Jakarta – B Fly adalah salah satu rumah bordil berkedok izin massage & spa yang beroperasi di kawasan Ruko Cordoba Blok B Nomor 20, Jl Bukit Golf Mediterania, Pantai Indah Kapuk (PIK), Kamal Muara, Penjaringan, Jakarta Utara. Tempat ini sebelumnya pernah ditutup. Namun kini buka lagi dengan model dugaan operasi yang sama.
BFly yang dimiliki pengusaha berinisial Brc ini terbilang cukup rapih mengelola dan mengemas layanan prostitusinya. Nyaris tak nampak kesan ini saat baru datang ke lokasi. Fakta prostitusi baru terbuka jelas saat pengunjung sudah ada di dalam kamar bersama terapis wanita berpakaian seksi terbuka yang dipilih.

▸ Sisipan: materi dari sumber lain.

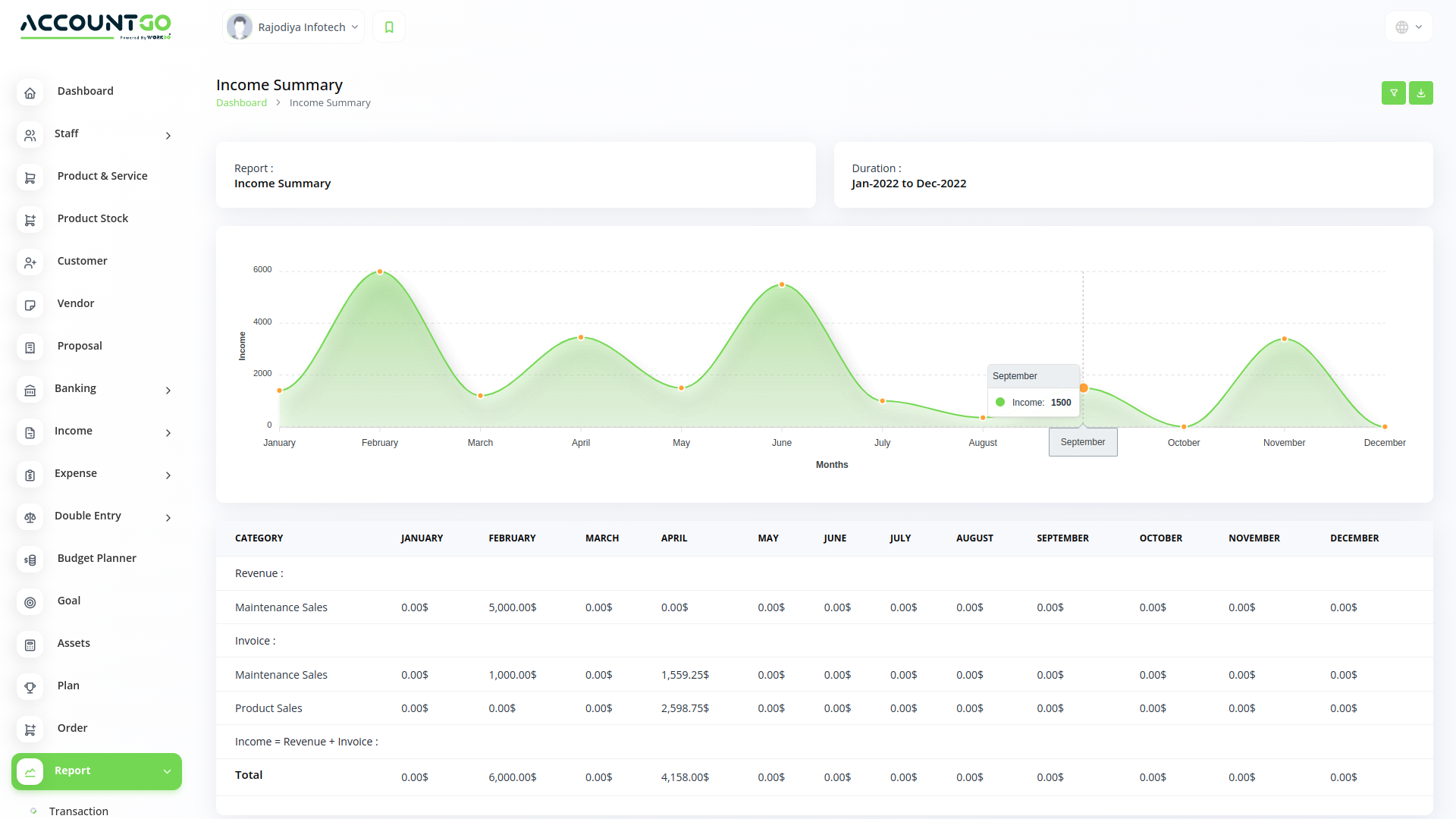Expand the Double Entry menu arrow
The height and width of the screenshot is (819, 1456).
pos(168,518)
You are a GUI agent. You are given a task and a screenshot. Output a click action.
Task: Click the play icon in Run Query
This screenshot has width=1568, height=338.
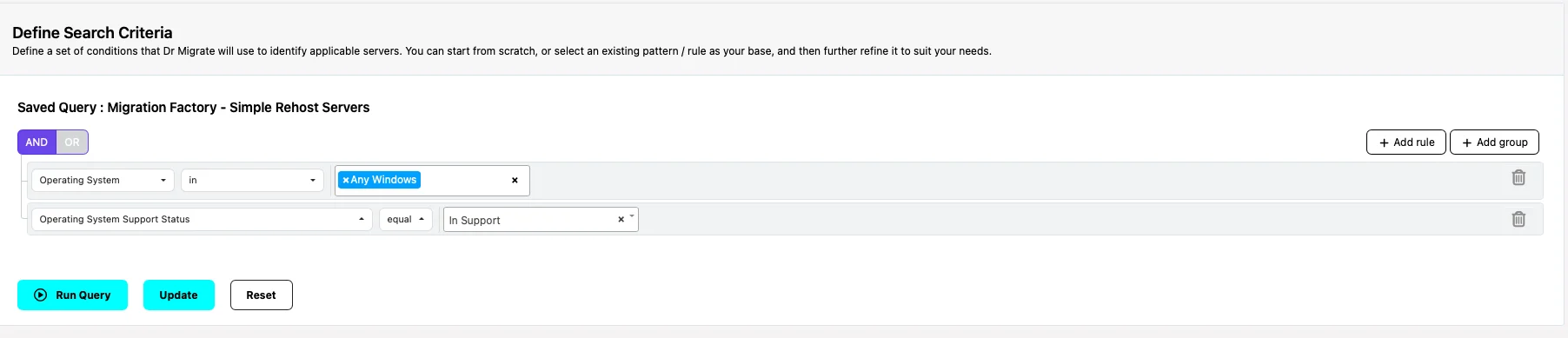(40, 295)
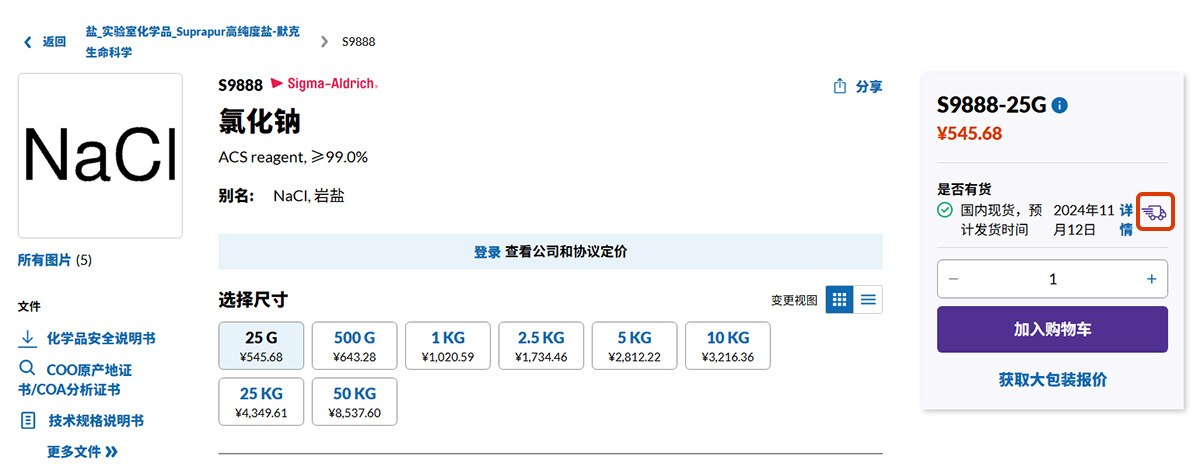Increase quantity with the plus button
This screenshot has width=1200, height=470.
(x=1151, y=279)
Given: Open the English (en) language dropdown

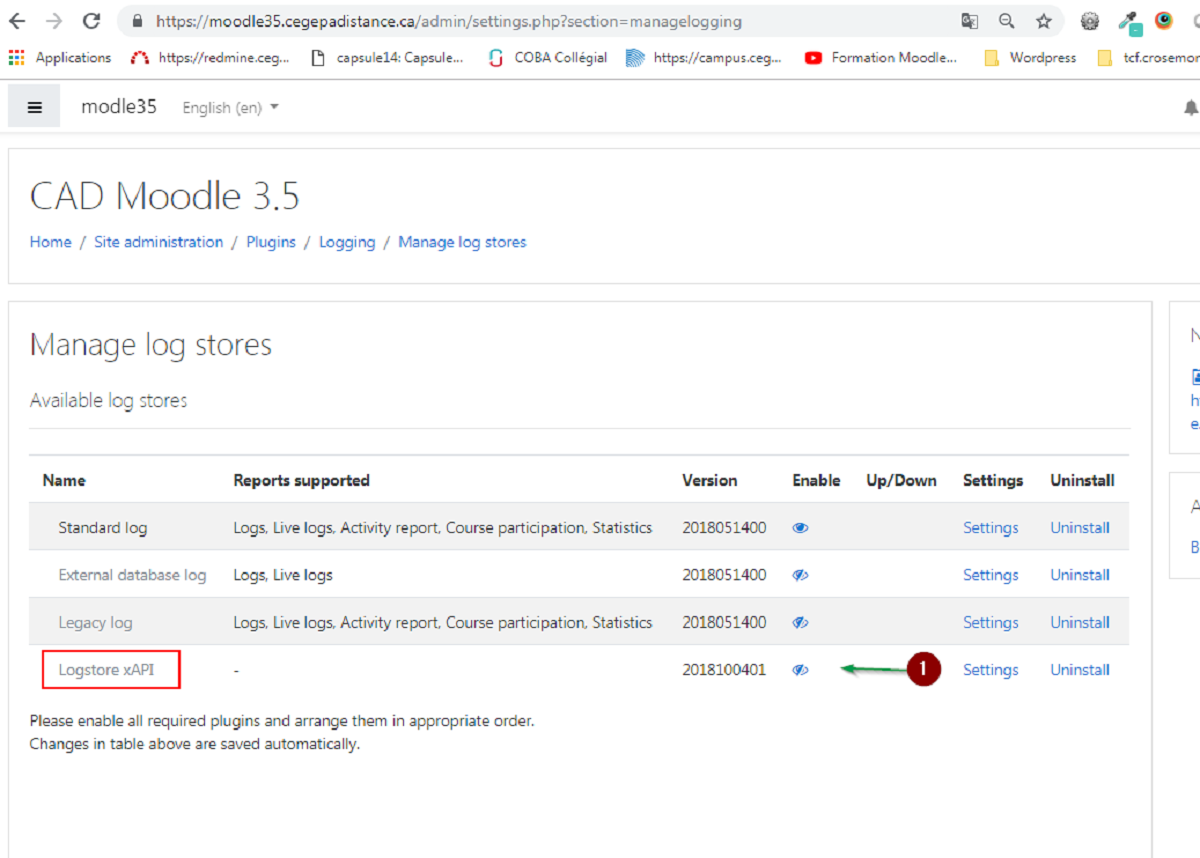Looking at the screenshot, I should (230, 108).
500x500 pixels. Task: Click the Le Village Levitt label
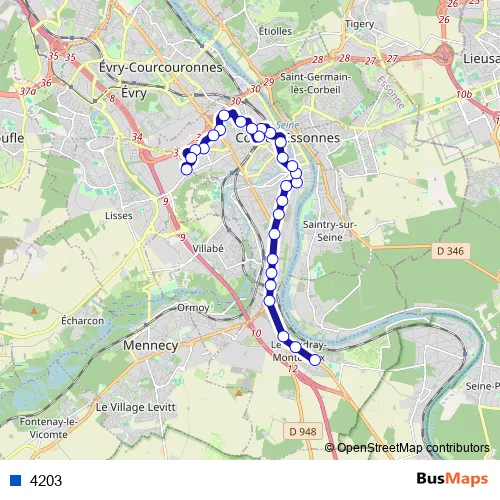pos(136,407)
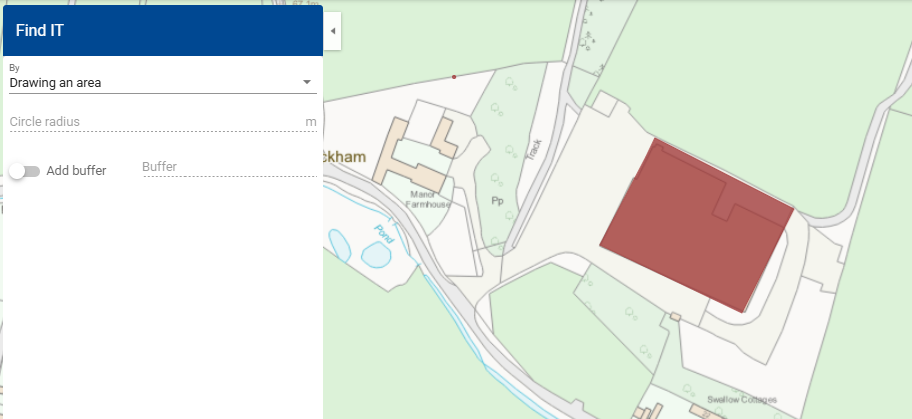Click the larger blue pond shape

pyautogui.click(x=376, y=256)
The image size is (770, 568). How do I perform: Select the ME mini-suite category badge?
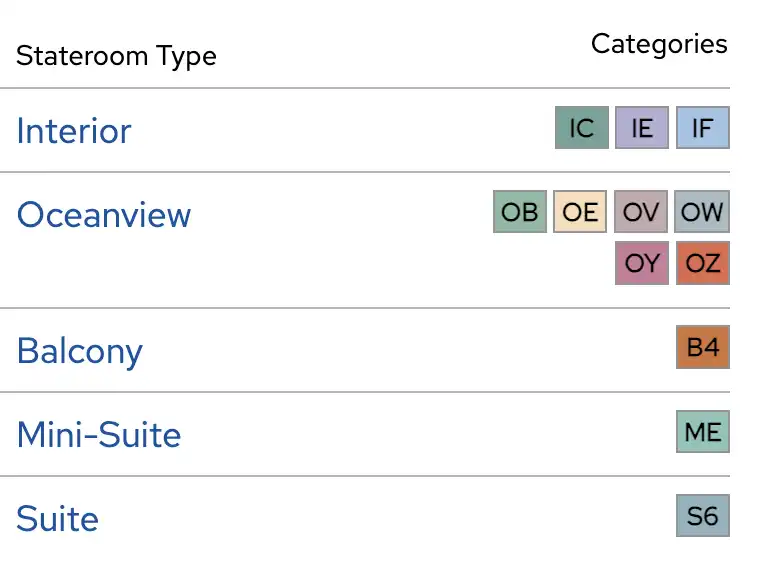coord(702,432)
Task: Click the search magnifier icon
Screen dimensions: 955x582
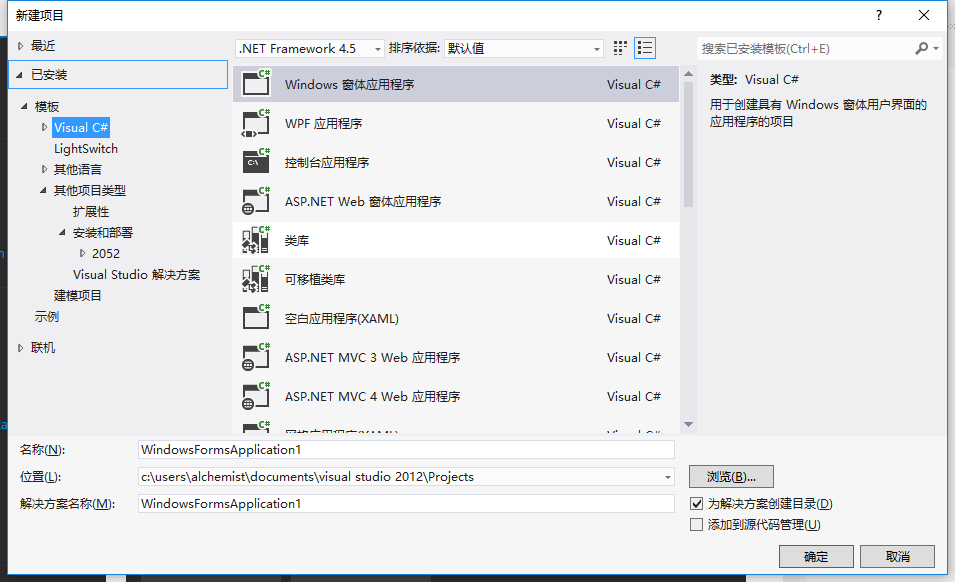Action: click(x=921, y=47)
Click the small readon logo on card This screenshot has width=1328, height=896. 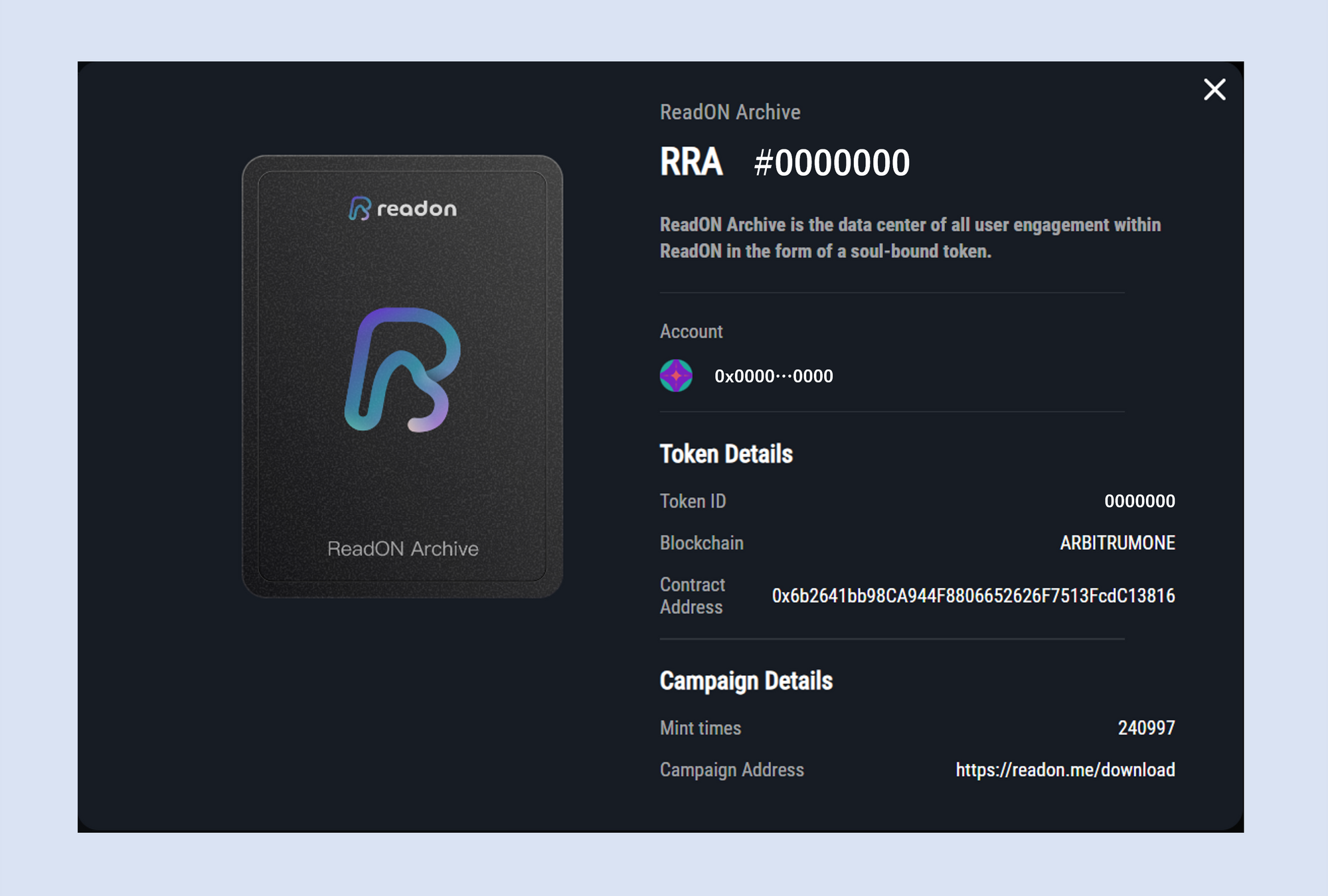(x=402, y=208)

Hasil investigasi topikonline.co.id di lokasi membuktikan hal tersebut. Di awal proses pijat, pembicaraan ke arah esek-esek memang belum ada. Pun begitu, si pria yang merasakan pijatan lembut dan menggoda dalam keadaan tubuh cuma pakai celana dalam atau bahkan bugil ditutupi handuk kecil pelan-pelan akan mulai merasakan rangsangan.
Birahi makin meninggi saat si pria mengubah posisi dari telungkup menjadi telentang dan handuk yang menutupi bokong dan alat vital disingkap si wanita terapis. Pembicaraan ke arah esek-esek pun dimulai. Mulai dari tawaran servis sensual blow job (BJ) atau oral seks hingga cumshot atau sperma crot, hingga ke layanan sensual paling puncak yakni mandi kucing (MK) dan fuck job atau bersetubuh (FJ) hingga cumshot.
Untuk pilihan paling puncak, si pria bisa merogoh kocek di kisaran Rp 1.045.000 dengan jaminan syahwat terlampiaskan, termasuk uang kamar. Namun jika cuma memilih sentuhan pijat lembut sensual merangsang tanpa cumshot, argonya lebih ringan di kisaran Rp245.000.
“Cuma jarang yang cuma pijat, mas. Mayoritas pasti ML bisa dengan berbagai gaya. Atau minimal dikocokin sampai keluar,” aku terapis wanita berinisial Y.
Penjelasan serupa juga muncul dari salah satu petugas keamanan Ruko Cordoba yang identitasnya redaksi tutup.
“BFly itu tabungan berjalan oknum pegawai Pemda dan polisi, mas. Semua orang di sini tahu BFly itu panti pijat plus-plus. Tapi bisnis mereka berjalan aman lancar karena sudah koordinasi upeti ke oknum aparat. Wartawan juga dikasih upeti tapi nilainya kecil. Cuma recehan Rp50.000 sebulan. Beda sama oknum aparat yang bisa sampai jutaan per bulan,” paparnya.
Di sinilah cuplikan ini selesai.